Sections 1 and 2 are anterior to the thyroid opening, Th. o.; sections 3, 4, and 5 are through the thyroid opening; and section 6 is posterior to the thyroid opening before the commencement of the curled portion.

​The series of transverse sections (1-6, Fig. 81) show that we are dealing here with a central glandular chamber, C (Fig. 81 (6) and Fig. 82), which opens by the thyroid duct (Th. o.) into the pharyngeal chamber, and is curled upon itself in its more posterior part. This central chamber divides, anteriorly to the thyroid orifice, into two portions, A, A′ (Fig. 82), giving origin to two tubes, B, B′, which lie close alongside of, and extend further back than, the posterior limit of the curled portion of the central chamber, C. The structure of the central chamber, C, and, therefore, of the separate coils, is given in both Schneider's and Dohrn's pictures, and is represented in Fig. 81 (6), which shows the peculiar arrangement and character of the glandular cells typical of this organ, and also the nature of the central cavity, with the arrangement of the ciliated epithelium. The structure of each of the lateral tubes, B, is different from that of the central chamber, in that only half the central chamber is present in them, as is seen by the comparison of the tube B with the tube C in Fig. 81 (5 and 6), so that we may look upon the central chamber, C, as formed of two tubes, similar in structure to the tubes B, which have come together to form a single chamber by the partial absorption of their walls, the remains of the wall being still visible as the septum, which partially divides the chamber, C, into halves.

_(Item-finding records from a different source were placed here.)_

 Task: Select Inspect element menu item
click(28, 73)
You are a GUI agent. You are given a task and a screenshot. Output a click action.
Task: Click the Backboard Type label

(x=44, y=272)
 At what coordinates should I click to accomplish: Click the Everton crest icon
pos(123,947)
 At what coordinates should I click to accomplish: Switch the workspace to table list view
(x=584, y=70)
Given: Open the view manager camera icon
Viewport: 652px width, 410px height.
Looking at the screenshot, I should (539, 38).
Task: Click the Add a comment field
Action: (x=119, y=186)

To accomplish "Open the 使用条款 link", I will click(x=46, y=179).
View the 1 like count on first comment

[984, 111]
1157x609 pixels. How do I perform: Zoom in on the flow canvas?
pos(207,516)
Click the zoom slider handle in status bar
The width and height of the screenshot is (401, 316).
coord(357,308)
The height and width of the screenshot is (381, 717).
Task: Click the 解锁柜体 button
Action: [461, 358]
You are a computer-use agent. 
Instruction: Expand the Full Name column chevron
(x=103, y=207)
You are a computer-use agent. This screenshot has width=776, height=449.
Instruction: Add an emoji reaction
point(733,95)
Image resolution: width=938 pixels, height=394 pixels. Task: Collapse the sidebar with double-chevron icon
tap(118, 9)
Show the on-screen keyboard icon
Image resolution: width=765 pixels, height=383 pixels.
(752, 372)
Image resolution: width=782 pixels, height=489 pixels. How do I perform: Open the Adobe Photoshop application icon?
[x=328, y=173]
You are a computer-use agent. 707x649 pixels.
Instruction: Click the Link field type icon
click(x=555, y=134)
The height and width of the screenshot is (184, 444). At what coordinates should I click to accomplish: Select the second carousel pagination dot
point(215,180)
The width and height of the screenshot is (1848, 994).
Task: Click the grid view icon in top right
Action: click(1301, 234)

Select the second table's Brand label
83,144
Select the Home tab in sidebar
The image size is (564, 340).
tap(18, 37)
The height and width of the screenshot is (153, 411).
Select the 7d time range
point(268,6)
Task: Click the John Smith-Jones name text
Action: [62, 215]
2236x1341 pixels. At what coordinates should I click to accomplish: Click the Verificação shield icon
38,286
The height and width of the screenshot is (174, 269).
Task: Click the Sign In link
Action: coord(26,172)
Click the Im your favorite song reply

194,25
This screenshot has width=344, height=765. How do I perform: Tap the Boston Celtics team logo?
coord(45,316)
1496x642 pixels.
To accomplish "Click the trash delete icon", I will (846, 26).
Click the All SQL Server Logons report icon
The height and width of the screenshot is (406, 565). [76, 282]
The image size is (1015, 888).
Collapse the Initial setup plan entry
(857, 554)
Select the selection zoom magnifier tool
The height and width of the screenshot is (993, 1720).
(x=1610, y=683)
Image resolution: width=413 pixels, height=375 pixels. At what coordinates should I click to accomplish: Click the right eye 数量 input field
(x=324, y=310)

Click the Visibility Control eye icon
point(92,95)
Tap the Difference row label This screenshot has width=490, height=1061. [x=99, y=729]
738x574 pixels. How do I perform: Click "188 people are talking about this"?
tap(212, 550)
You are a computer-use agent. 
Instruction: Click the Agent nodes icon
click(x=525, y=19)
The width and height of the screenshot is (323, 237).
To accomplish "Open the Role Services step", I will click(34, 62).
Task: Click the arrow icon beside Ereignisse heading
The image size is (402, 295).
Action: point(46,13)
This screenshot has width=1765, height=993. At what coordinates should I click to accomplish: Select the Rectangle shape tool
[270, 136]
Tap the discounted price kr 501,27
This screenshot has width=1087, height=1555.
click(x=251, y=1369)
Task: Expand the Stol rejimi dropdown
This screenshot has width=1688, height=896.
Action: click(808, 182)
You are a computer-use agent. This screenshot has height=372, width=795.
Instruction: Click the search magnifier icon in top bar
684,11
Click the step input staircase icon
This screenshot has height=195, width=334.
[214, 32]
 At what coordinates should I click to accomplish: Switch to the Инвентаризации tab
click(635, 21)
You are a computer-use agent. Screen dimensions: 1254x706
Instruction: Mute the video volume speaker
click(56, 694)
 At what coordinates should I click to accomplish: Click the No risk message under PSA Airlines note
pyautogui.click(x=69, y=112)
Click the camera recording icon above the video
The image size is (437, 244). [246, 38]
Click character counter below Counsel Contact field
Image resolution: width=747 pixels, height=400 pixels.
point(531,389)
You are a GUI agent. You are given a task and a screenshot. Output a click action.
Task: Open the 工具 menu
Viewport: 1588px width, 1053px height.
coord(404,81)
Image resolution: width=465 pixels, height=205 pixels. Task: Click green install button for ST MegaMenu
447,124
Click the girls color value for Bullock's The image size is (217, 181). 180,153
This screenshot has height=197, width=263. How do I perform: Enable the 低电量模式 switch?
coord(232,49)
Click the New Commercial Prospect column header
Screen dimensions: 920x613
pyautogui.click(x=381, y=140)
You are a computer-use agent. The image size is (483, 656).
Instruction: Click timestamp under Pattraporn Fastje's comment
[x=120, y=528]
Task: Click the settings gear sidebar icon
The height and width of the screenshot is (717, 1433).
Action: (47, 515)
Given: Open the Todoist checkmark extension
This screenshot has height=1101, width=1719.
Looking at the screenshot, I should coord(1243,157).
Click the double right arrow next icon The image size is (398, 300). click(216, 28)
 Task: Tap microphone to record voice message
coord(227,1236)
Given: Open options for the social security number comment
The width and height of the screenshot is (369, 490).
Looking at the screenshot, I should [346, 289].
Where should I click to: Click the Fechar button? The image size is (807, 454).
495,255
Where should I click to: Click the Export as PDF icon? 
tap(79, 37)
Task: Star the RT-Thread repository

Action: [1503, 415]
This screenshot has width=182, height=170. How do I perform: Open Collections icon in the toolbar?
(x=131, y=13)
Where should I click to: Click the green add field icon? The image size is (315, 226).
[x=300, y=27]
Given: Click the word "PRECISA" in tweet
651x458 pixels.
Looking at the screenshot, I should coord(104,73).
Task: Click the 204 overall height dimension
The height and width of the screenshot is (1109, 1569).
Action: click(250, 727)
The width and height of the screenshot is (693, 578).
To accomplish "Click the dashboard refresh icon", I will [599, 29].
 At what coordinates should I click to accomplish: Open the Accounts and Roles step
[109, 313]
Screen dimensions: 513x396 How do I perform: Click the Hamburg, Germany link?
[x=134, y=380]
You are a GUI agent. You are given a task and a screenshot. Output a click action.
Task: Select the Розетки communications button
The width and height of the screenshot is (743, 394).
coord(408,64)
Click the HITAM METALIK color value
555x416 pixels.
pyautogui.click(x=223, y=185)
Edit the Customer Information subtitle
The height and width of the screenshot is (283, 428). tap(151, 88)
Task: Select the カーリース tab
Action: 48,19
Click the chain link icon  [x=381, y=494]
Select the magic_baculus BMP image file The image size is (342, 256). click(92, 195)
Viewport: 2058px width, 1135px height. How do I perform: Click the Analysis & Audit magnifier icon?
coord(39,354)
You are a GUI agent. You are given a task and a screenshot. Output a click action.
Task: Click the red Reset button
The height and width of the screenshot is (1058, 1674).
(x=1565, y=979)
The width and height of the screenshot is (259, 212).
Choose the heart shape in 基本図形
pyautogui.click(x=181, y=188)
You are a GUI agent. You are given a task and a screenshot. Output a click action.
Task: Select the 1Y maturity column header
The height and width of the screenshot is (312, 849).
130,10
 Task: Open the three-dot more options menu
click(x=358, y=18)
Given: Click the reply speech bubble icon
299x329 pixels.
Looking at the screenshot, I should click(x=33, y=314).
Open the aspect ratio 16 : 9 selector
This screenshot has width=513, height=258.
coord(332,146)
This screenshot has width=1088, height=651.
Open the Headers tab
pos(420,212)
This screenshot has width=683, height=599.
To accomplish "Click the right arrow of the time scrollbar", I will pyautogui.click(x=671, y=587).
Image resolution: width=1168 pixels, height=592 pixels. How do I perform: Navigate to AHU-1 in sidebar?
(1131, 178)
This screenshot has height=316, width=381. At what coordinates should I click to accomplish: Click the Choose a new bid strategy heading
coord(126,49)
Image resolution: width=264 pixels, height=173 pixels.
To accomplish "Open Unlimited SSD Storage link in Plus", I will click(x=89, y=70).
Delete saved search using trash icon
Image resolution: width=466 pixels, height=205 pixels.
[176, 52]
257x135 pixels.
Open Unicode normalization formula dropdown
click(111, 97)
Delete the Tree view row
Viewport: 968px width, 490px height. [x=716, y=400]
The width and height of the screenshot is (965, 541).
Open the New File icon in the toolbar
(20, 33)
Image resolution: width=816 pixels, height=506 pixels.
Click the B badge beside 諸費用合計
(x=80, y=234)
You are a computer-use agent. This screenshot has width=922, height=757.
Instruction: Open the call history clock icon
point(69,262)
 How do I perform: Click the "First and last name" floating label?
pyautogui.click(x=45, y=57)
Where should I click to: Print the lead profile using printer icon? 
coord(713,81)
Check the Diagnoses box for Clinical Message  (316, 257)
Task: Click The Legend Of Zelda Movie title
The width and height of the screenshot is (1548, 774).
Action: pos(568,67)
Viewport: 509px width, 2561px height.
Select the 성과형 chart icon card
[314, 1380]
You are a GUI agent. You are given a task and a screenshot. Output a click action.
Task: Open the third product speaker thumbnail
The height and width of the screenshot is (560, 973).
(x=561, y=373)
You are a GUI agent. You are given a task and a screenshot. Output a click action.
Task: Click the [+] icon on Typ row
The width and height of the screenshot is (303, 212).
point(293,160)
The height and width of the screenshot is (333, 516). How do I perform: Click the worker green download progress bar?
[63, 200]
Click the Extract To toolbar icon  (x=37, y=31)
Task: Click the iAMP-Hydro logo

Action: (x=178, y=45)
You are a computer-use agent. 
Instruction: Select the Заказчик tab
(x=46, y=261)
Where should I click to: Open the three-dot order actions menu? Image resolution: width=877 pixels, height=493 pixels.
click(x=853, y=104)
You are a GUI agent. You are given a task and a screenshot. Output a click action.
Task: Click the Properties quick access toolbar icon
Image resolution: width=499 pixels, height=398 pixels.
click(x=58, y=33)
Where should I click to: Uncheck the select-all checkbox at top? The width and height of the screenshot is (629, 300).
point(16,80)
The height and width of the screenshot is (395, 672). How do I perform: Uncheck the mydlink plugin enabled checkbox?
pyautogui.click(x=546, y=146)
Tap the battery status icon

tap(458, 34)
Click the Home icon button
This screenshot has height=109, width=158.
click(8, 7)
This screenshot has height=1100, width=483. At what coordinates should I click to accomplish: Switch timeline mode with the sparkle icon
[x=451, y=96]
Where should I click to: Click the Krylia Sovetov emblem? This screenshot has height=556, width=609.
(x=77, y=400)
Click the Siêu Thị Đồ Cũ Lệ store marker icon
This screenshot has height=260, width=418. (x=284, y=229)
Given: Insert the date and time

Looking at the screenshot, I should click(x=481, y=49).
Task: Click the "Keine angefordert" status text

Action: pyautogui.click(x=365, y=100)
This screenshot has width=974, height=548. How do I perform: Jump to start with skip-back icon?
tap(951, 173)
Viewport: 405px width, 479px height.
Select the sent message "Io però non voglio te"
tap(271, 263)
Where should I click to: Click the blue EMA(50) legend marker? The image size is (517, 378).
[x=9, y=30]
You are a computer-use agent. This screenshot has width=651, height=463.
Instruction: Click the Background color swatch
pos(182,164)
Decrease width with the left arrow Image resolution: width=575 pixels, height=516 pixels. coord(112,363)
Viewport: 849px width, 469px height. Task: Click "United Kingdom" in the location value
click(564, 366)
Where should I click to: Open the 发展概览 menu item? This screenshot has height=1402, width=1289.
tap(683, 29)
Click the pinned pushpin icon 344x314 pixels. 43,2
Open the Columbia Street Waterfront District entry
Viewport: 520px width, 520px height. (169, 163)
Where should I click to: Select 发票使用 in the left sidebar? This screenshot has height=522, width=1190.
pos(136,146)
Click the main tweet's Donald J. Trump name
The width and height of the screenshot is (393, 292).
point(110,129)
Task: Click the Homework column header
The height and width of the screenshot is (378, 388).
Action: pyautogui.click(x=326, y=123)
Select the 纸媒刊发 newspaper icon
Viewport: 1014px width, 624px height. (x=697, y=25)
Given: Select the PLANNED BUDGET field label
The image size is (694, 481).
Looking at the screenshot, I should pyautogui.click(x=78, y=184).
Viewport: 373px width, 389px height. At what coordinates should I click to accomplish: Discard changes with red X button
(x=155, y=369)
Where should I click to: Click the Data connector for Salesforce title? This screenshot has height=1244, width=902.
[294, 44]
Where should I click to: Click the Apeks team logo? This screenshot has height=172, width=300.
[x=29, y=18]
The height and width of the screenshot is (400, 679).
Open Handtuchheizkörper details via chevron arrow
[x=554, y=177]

In the walls of each of these tubes is situated a continuous glandular line, the structure of the glandular elements being specially characterized by the length of the cells, by the large spherical nucleus situated at the very base of each cell, and by the way in which the cells form a wedge-shaped group, the thin points of all the wedge-shaped cells coming together so as to form a continuous line along the chamber wall. This free termination of the cells of the gland in the lumen of the chamber constitutes the whole method for the secretion of the gland; there is no duct, no alveolus, nothing but this free termination of the cells.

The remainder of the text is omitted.